* WHAT THE EXERCISE ASKS: Rewrite the items below with every "Task" replaced by "Goal", leaving all other text unchanged. Leave the pictures out of your answer.

* MATERIAL SHOWN:
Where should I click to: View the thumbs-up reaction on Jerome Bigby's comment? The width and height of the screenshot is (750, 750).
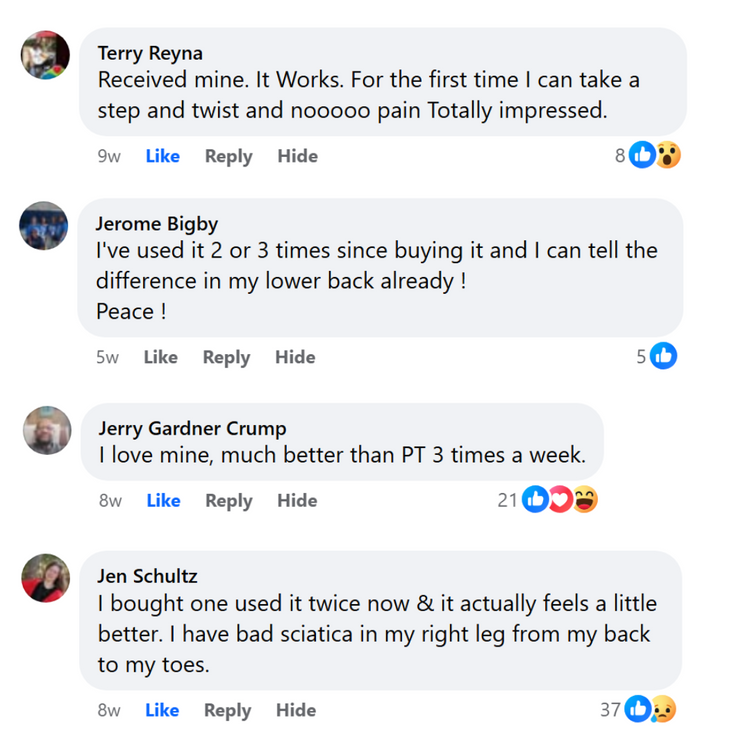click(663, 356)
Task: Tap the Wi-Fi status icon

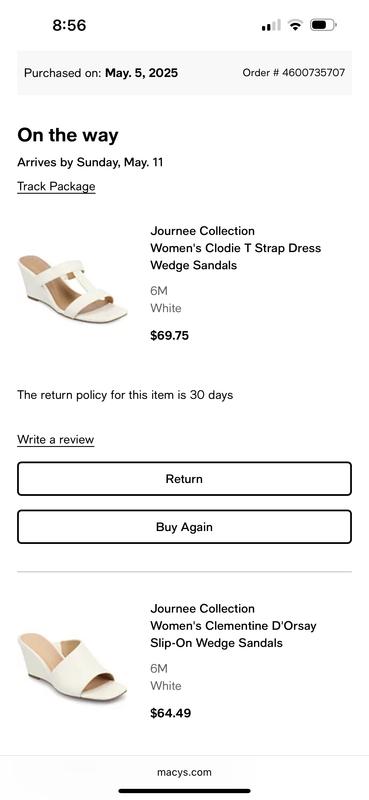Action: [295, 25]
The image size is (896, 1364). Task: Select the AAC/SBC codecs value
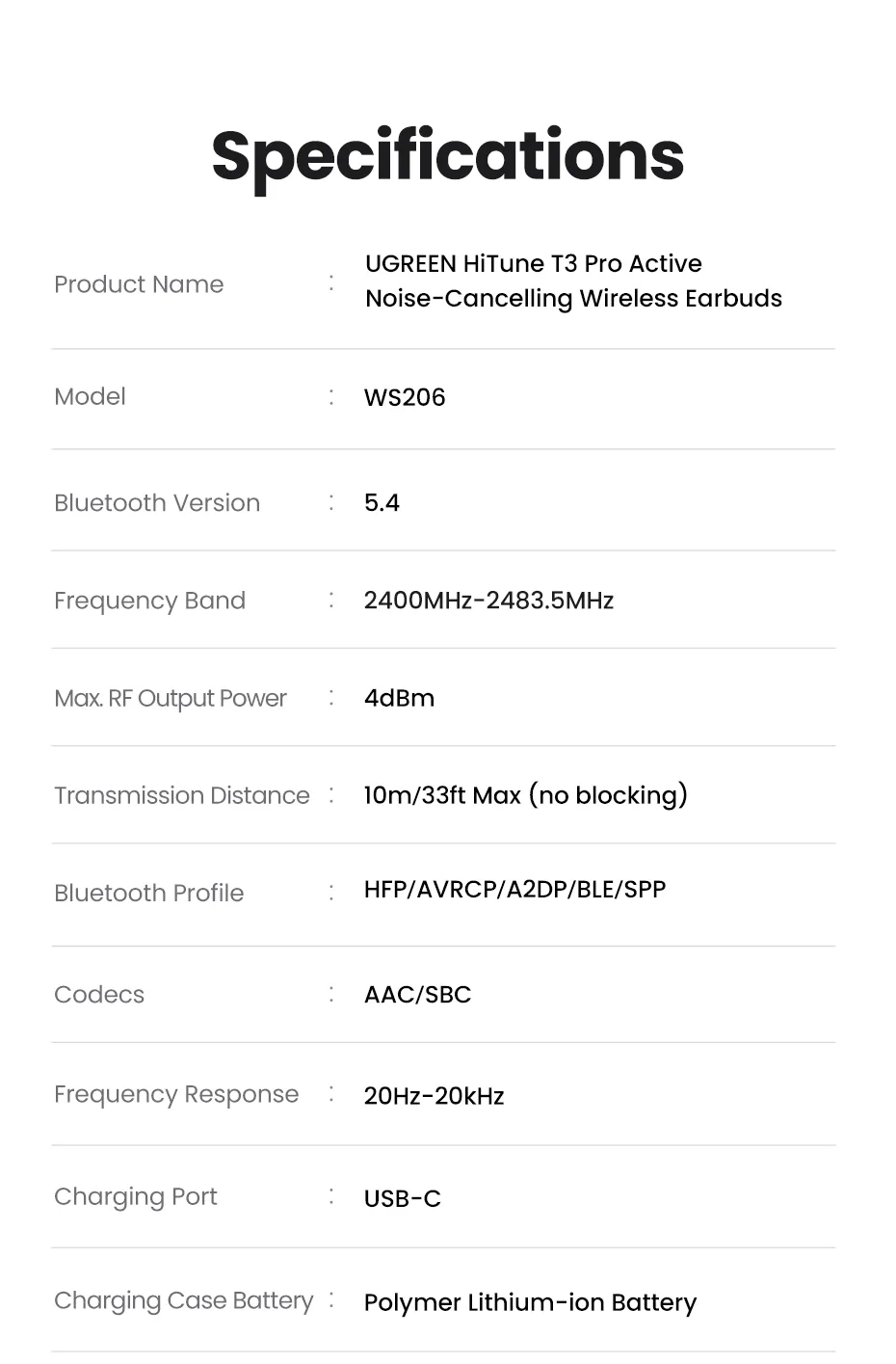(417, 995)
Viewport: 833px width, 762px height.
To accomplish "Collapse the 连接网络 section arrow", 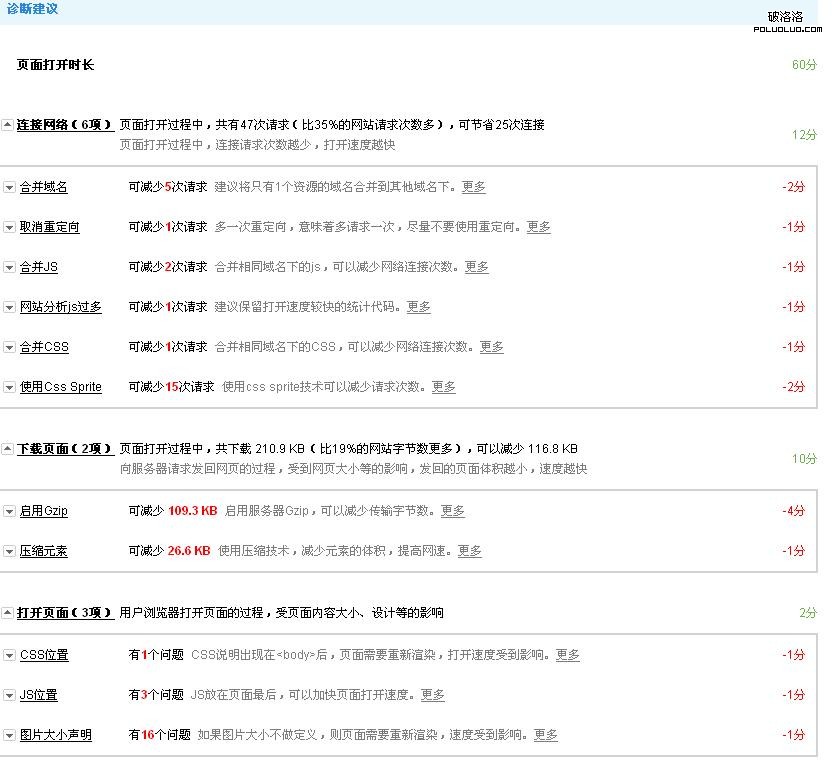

* RESPONSE:
Where should I click to: View the thumbs-up reaction on Jerome Bigby's comment? The width and height of the screenshot is (750, 750).
click(663, 356)
Goal: Tap the Wi-Fi status icon

Action: [295, 25]
The image size is (896, 1364). Goal: Select the AAC/SBC codecs value
(417, 995)
Viewport: 833px width, 762px height.
To accomplish "Collapse the 连接网络 section arrow", 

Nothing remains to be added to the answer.